Subtypes of dementia usually show characteristic regional metabolic abnormality, but
they may also resemble each other on 18F-FDG-PET images. Reduced occipital metabolism or hypoperfusion can be seen in atypical
forms of AD, such as visual variant of AD or posterior cortical atrophy.[26] In a case with bilateral occipital reduced perfusion on Tc-99m hexamethylpropyleneamine
oxime SPECT, neuropathological examination after death demonstrated established AD
with particularly severe involvement of the visual occipital cortex.[26] In a report of eight patients who were diagnosed with behavioral variant FTD based
on their clinical, neuropsychological, and neuroimaging (SPECT and MRI) findings,
while cerebrospinal fluid biomarkers showed an AD biological profile, thus supporting
a diagnosis of frontal variant of AD.[27] The other nuclear medicine studies such as DAT scan and amyloid imaging can help
differentiate dementia subtypes when 18F-FDG-PET scan is indeterminate.[28],[29] In DLBD and other dementias with Parkinsonism, DAT scan shows reduced uptake in
bilateral or unilateral corpus striatum.

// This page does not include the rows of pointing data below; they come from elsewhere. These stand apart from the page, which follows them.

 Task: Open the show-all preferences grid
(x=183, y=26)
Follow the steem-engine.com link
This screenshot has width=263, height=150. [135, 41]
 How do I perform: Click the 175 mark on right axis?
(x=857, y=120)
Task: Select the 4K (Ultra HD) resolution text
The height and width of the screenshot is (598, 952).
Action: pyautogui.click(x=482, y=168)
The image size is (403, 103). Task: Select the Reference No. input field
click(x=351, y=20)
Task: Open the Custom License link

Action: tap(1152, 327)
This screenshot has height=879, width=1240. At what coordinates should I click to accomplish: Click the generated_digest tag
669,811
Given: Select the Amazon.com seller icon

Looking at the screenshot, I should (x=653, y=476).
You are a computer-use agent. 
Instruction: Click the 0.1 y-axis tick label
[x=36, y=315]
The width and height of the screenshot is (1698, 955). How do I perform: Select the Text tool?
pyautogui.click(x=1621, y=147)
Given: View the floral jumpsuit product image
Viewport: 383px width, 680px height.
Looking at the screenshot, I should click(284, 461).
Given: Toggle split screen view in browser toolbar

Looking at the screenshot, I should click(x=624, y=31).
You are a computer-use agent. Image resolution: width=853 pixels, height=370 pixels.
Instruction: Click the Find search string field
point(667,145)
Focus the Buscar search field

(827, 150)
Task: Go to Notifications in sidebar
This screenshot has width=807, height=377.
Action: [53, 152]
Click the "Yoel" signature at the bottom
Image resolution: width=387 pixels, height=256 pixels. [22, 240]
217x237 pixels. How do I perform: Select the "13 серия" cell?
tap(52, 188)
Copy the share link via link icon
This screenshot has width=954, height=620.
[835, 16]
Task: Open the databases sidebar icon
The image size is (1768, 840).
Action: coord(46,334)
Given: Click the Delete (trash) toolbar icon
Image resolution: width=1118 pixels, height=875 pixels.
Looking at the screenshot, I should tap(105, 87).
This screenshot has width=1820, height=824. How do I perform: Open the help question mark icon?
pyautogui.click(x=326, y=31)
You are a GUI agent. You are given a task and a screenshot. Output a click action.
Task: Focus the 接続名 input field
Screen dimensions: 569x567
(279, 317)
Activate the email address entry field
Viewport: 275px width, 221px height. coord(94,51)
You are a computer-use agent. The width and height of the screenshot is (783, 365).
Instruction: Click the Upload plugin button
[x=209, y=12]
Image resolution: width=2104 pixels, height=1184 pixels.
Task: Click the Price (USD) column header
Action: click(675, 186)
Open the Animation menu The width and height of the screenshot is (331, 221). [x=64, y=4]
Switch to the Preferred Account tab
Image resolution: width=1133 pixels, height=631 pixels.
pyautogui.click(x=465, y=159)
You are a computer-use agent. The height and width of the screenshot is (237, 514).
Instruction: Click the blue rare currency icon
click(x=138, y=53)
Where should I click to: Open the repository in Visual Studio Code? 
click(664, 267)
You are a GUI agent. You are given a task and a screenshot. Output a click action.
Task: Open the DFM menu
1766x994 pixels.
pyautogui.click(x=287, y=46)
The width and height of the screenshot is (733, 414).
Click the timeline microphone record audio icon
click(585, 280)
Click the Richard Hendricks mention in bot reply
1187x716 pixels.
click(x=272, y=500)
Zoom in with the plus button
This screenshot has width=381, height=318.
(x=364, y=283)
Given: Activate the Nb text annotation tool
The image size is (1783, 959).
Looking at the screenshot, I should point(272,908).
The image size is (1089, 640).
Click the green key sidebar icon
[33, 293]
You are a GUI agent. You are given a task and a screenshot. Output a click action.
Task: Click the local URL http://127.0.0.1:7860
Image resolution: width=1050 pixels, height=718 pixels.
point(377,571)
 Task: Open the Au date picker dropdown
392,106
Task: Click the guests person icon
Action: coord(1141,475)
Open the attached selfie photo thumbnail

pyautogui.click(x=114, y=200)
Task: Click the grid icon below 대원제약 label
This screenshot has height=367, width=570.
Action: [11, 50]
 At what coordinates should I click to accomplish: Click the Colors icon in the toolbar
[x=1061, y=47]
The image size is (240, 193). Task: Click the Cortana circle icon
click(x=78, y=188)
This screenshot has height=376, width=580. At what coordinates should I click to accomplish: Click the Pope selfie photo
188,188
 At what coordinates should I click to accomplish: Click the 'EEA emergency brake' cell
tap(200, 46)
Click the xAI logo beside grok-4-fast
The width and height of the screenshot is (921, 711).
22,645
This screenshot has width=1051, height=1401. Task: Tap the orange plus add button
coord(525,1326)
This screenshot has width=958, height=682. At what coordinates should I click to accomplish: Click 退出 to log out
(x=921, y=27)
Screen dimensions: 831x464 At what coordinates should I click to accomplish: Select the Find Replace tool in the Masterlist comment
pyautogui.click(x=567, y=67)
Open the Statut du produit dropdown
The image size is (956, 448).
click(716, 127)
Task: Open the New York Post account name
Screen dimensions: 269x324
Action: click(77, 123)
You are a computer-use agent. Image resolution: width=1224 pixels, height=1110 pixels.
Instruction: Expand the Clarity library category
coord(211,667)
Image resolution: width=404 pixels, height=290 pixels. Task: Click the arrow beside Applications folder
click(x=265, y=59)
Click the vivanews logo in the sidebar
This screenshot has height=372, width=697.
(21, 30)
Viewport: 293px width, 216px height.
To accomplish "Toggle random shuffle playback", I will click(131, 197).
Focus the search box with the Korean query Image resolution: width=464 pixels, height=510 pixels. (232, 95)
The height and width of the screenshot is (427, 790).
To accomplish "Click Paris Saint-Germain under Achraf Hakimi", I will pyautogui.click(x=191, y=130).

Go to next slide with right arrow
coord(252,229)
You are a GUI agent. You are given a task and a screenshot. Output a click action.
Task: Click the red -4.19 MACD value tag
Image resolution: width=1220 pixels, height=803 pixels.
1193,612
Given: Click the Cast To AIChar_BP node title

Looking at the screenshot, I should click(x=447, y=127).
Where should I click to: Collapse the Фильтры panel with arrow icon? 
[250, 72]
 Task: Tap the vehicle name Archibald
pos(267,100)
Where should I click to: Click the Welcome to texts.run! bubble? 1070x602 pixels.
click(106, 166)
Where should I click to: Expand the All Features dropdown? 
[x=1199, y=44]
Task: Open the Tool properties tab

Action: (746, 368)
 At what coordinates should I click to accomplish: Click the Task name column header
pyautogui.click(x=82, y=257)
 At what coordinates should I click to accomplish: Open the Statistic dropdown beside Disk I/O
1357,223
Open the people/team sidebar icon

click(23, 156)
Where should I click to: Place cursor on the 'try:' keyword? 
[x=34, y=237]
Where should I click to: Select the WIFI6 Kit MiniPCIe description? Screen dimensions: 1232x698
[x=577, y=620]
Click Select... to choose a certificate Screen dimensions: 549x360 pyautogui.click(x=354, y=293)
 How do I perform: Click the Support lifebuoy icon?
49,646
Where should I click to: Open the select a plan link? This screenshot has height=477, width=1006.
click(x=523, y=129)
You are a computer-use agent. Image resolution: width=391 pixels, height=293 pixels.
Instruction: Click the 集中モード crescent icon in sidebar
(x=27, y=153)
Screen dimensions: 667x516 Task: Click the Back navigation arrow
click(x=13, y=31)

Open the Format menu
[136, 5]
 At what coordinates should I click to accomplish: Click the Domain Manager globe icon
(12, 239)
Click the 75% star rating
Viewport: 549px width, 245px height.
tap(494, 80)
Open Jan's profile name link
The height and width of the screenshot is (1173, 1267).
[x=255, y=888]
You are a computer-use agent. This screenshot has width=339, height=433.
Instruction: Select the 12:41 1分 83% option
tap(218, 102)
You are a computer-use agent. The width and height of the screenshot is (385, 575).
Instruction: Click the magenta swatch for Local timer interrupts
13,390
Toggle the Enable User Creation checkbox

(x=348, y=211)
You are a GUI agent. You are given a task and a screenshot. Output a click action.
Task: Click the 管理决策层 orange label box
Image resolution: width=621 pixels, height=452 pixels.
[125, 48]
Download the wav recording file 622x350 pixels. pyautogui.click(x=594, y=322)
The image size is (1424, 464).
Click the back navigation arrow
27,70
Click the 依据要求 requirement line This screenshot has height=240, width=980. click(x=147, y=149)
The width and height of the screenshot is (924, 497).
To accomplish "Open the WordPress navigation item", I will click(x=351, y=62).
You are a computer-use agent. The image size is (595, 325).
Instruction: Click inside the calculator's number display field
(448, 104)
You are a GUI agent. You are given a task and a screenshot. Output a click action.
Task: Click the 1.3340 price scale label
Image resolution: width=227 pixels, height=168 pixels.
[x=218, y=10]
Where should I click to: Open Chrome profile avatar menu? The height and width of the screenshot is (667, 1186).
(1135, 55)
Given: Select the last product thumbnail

Extrapyramidal symptoms are also observed
in FTD and reduced DAT binding has also been reported.[30] Amyloid PET imaging is also useful which is positive in majority of the patients
with AD but usually negative in FTD.[31] However, positive amyloid PET can also be seen in normal older individuals, DLBD
and cerebral amyloid angiopathy, and negative amyloid PET can be seen in rare forms
of AD with unusual amyloid.[32],[33],[34]
Reduced frontal uptake due to depression in AD may resemble FTD if it is significant.
Depressive symptoms in AD patients were associated with relative hypoperfusion in
the prefrontal cortex when they were compared with AD patients without depressive
symptoms.[35] Hypoperfusion in the left frontal cortex was found in AD patients with depression.[36]
18F-FDG-PET images should be obtained in optimal condition by keeping the patient in
a room with dim light during injection and uptake period of radiotracer. The uptake
of 18F-FDG when the patient's eyes are closed may cause hypometabolism in the occipital
lobe which may mimic DLBD. Prominent light during radiotracer injection or uptake
period may increase the uptake in the visual cortex and prevent the diagnosis of DLBD.
Sensorimotor cortex is spared not only in AD but also in DLBD and FTD.[22] In our 14 patients, sensorimotor uptake was prominent as compared to the areas of
reduced metabolism.
Marked regional hypometabolism was either on the left side of the brain or was more
significant on the left than the right in 63% of patients. In patients with AD, abnormalities
were more marked on the left side of the brain on perfusion SPECT.[37]
Conclusion
18F-FDG-PET imaging is useful in the diagnosis and differentiation of subtypes of dementia.
In cases with marked abnormalities on visual analysis, SQ analysis does not add much.
Current SQ analysis programs have certain limitations due to suboptimal selection
of brain areas as well as erroneous uptake normalization procedure. SQ analysis programs
with better area selection and comparison with higher number of age-matched normal
control values are needed to more accurately assess metabolic changes in the brain.
When using currently available SQ analysis programs, image registration and selection
of areas should be checked carefully before reporting the results.